Exercise - Return each entry below word for word, leaving out any image.

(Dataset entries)
============================================================
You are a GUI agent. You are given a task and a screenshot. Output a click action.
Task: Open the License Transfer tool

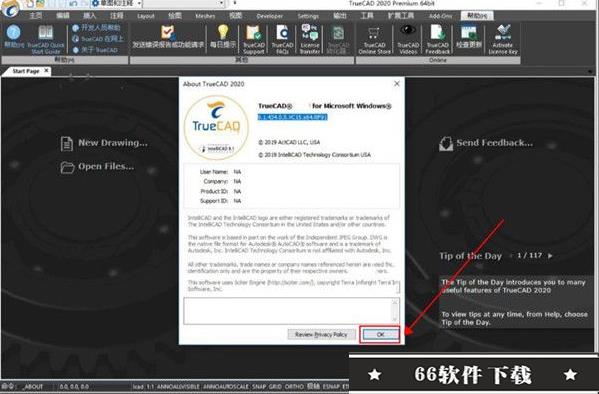pyautogui.click(x=309, y=39)
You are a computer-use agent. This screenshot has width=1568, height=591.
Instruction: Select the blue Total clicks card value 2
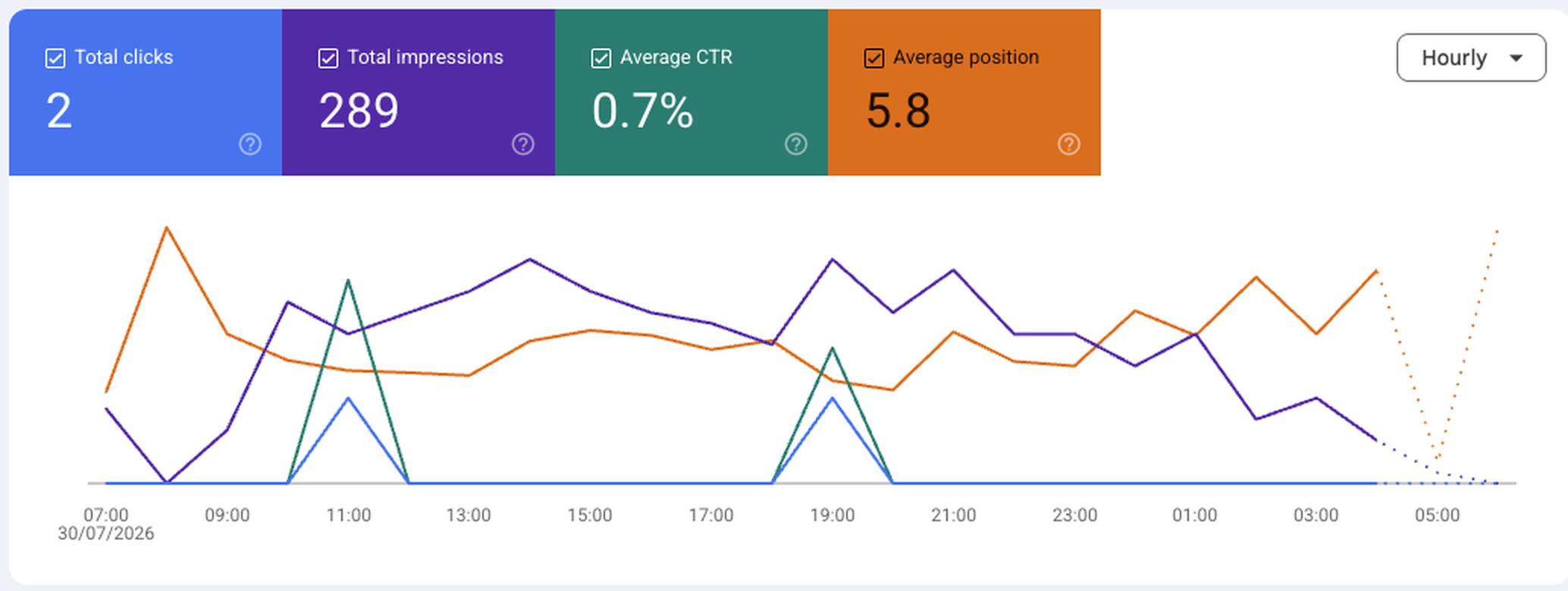(x=59, y=111)
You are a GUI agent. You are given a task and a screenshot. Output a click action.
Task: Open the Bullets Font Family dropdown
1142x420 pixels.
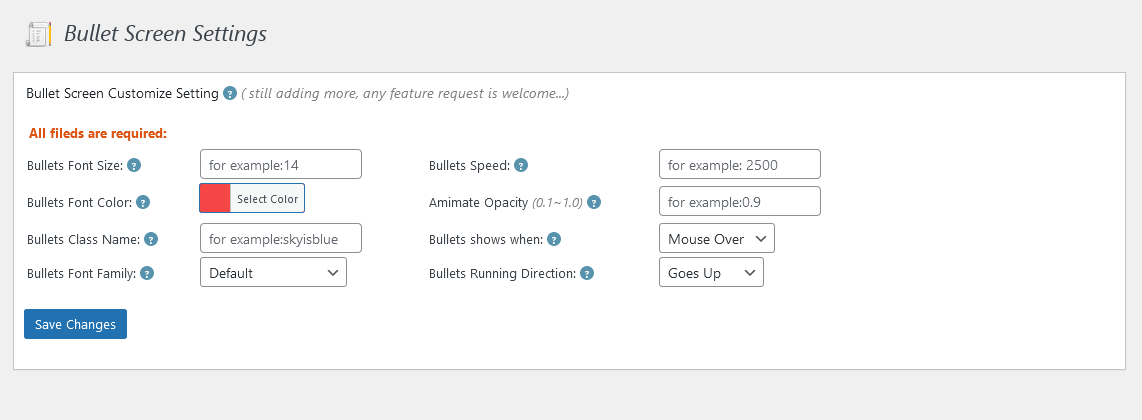coord(273,273)
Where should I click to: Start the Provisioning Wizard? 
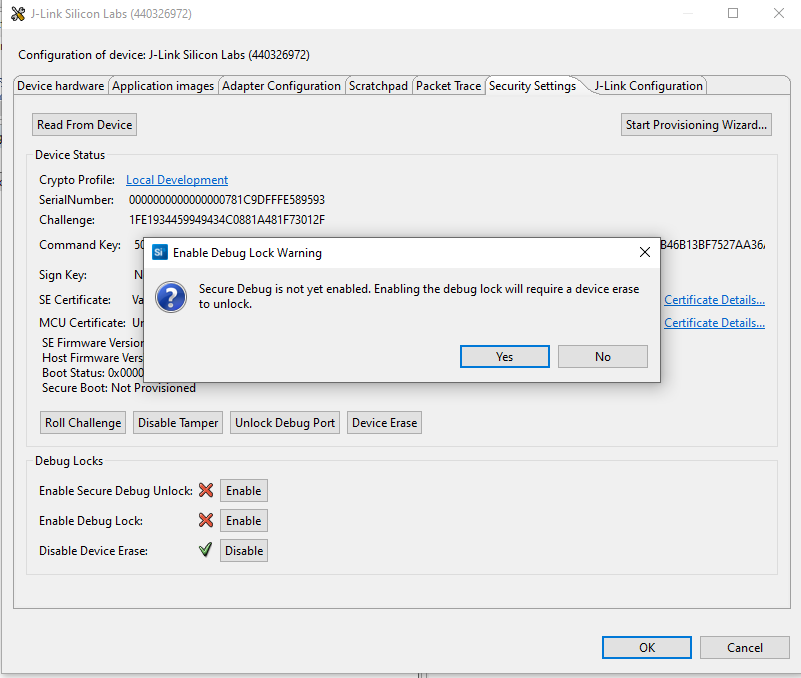click(x=696, y=124)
============================================================
Written reply -
You are a GUI agent. You are given a task and a screenshot. Output a click action.
Task: Open the License Transfer tool

pyautogui.click(x=309, y=39)
You are a computer-use agent. This screenshot has width=1568, height=591.
Instruction: Select the blue Total clicks card value 2
(x=59, y=111)
You are a GUI agent. You are given a task and a screenshot. Output a click action.
Task: Open the Bullets Font Family dropdown
1142x420 pixels.
coord(273,273)
Where should I click to: Start the Provisioning Wizard? 
click(x=696, y=124)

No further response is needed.